Father and motherhood

Necessary population

Fatherhood/Motherhood

Fatherhood/Motherhood (Photo credit: Wikipedia)

Today many people may not be interested in having children and look down at those who take the time to have some children. Many forget that children represent the future generation. Without any children there will be no continuation of the people. With not enough children there will be not enough working people able to take care of the ones who can not work any more.

Respect, honour, and support for those who want to take care for the next generation is long gone. Although the modern world sends mixed messages about motherhood, the Bible affirms that children are a blessing from God and can be a source of happiness for parents.

 3 Look! Sons are an inheritance from Jehovah;+ The fruitage of the belly is a reward.+ 4 Like arrows in the hand of a mighty man,*+So are the sons of youth.+ 5 Happy is the able-bodied man* that has filled+ his quiver with them. They will not be ashamed,+For they will speak with enemies in the gate. (Psalm 127:3-5)

Yet, the Scriptures are not blind to the realities of motherhood. The Bible records many of its challenges.

Choices to encounter challenges

Depiction of Adam and Eve being cast out from ...

Depiction of Adam and Eve being cast out from the Garden of Eden

Throughout history men and women had to make their own choices. They could go their own way. The Divine Creator Jehovah God, has given humankind the right to prove that they themselves can manage this world. To make the best out of their life they have to make the right choices.

At the beginning of times the Creator gave the task to the first human beings (Adam and Eve) to multiply themselves. They had to take on the role of father and mother and to bring up children. Their children in turn had to make the choice to follow the commandments of God and creating new life, or to stay on their own and continue their life like they choose themselves.

Whatever choice the human being made, it would have implementations on their own free time and on what they could do in the future. Nothing has changed.  As in the early times of men, today those who would like to have children, have to make decisions which shall change their life for ever.
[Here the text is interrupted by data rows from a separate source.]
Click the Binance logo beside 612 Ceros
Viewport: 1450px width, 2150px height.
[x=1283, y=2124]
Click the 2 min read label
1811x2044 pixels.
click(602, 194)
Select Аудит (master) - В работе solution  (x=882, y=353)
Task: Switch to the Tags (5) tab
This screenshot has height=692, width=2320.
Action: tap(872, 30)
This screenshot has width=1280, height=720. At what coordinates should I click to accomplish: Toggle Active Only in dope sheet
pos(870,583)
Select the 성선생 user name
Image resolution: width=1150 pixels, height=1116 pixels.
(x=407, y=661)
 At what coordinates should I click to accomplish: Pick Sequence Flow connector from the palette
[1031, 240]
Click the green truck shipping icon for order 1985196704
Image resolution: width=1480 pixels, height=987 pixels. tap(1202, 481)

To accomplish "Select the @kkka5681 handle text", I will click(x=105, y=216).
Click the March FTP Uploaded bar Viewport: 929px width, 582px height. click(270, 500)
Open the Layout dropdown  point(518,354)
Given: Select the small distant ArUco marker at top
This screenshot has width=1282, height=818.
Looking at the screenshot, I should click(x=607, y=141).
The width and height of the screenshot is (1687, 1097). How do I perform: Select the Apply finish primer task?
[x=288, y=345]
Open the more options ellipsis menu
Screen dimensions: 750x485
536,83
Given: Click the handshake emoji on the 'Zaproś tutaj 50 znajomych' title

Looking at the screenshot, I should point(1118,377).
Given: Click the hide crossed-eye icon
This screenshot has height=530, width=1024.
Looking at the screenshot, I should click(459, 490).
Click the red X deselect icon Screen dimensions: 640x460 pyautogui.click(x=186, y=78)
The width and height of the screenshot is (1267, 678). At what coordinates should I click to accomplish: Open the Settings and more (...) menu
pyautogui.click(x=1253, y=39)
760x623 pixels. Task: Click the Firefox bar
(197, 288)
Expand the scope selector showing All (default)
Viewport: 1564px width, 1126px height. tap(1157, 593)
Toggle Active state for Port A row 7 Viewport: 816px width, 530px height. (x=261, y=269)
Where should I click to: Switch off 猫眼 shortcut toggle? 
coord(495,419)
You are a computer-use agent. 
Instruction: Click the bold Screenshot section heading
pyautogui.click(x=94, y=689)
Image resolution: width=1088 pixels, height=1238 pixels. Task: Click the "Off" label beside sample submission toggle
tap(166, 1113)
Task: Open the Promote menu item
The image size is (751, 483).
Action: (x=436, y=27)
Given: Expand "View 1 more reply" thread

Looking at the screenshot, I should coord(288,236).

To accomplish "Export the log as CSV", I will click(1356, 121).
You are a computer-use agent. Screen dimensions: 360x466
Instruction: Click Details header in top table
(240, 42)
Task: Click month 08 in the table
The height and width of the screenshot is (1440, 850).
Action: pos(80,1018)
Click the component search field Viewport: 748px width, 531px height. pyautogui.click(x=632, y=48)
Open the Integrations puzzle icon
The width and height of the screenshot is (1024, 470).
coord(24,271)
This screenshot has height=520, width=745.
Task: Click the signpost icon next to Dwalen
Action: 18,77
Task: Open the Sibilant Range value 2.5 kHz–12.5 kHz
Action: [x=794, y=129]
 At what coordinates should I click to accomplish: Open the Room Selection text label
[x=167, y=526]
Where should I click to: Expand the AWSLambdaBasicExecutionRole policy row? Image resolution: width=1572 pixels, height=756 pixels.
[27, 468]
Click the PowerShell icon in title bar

The choice of being with child will be a irreversible choice in life. Choosing for parenting and motherhood have a deep and lasting influence on the life and character of themselves and their children. These decisions can bring large changes in the parents’ life-style, so they need to be made carefully. They include such questions as: Should a mother work outside the home? If yes, how much? Who is to care for the children while the mother is away working? In the end, parents must do what they believe is best for their children and also what is right before God.

Equal in the eyes of God

Man and woman are both created in the image of God and are both equal in the eyes of the Creator. Not one is better than the other. Both have to prove themselves and make themselves worthy to enter the Kingdom of God.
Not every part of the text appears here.